Limitations of the umbrella review
While the umbrella review rigorously appraised existing systematic reviews and primary study features, its conclusions are constrained by the quality and designs of included studies. The high overlap of primary studies across reviews reduces the increment of information provided by multiple reviews. Also, sibling-controlled analyses were available from only a small subset of cohorts, and those analyses may be underpowered for less common outcomes or for dose–response effects.
Conclusion
The best available synthesis to date — an umbrella review of systematic reviews — finds that the evidence linking maternal paracetamol use during pregnancy to offspring autism or ADHD is inconclusive. Observed associations in conventional cohort analyses may reflect residual confounding, confounding by indication, or other biases; family-based analyses that better account for shared confounders attenuate associations.
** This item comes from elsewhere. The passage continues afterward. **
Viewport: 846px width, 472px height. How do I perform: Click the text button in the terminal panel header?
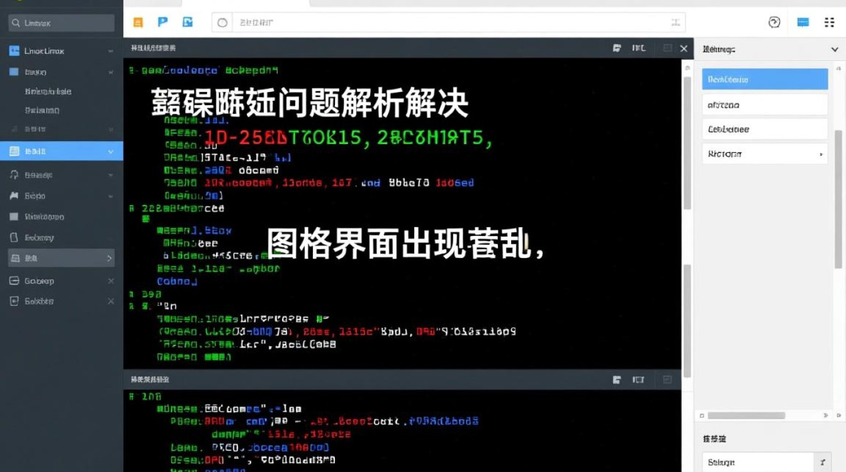coord(638,48)
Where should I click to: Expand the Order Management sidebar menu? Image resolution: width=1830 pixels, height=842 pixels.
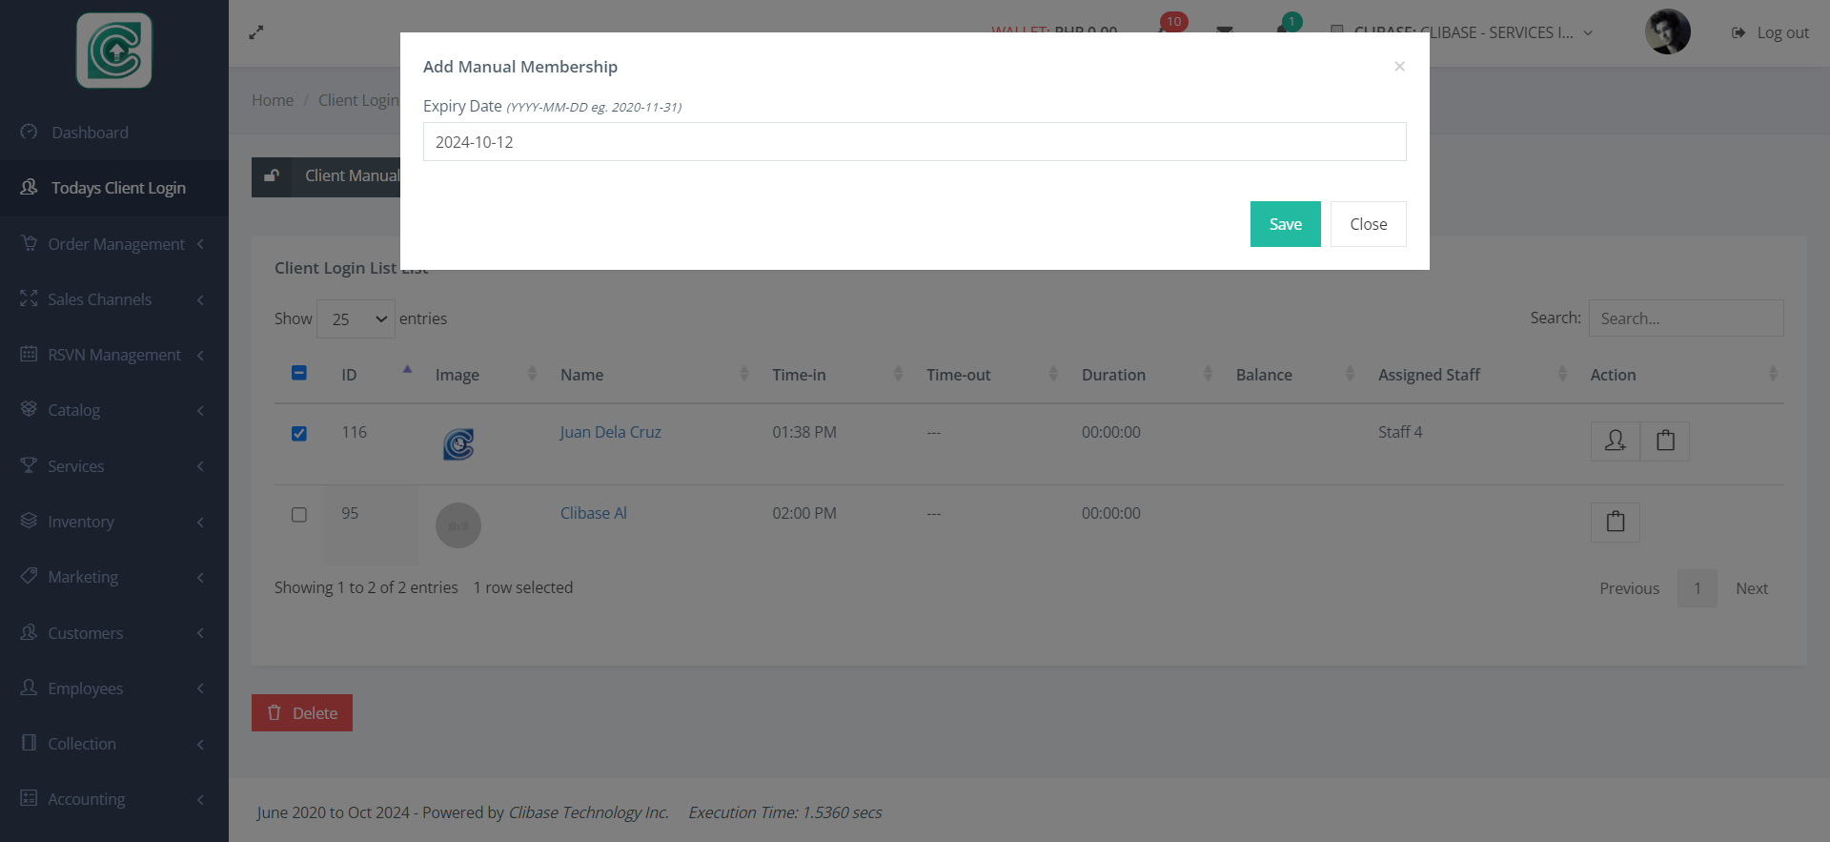pyautogui.click(x=114, y=244)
For clinical practice, paracetamol remains an option for treating maternal fever and pain during pregnancy, used judiciously at the lowest effective dose and for the shortest necessary duration. High-quality prospective studies with improved exposure measurement, family-based designs, and mechanistic research are needed to resolve remaining uncertainty.
Funding and registration
The umbrella review reported registration with PROSPERO (CRD420251154052). Details on funding and competing interests are reported in the original BMJ article.
References
Sheikh J, Allotey J, Sobhy S, Plana MN, Martinez-Barros H, Naidu H, Junaid F, Sofat R, Mol BW, Kenny LC, Gladstone M, Teede H, Zamora J, Thangaratinam S. Maternal paracetamol (acetaminophen) use during pregnancy and risk of autism spectrum disorder and attention deficit/hyperactivity disorder in offspring: umbrella review of systematic reviews. BMJ. 2025 Nov 9;391:e088141. doi: 10.1136/bmj-2025-088141. PMID: 41207796.
Note: This article summarises and interprets the BMJ umbrella review findings for clinicians and policy-makers. It is not a guideline. Clinicians should continue to follow local and international guidance on medication use in pregnancy and individualise care.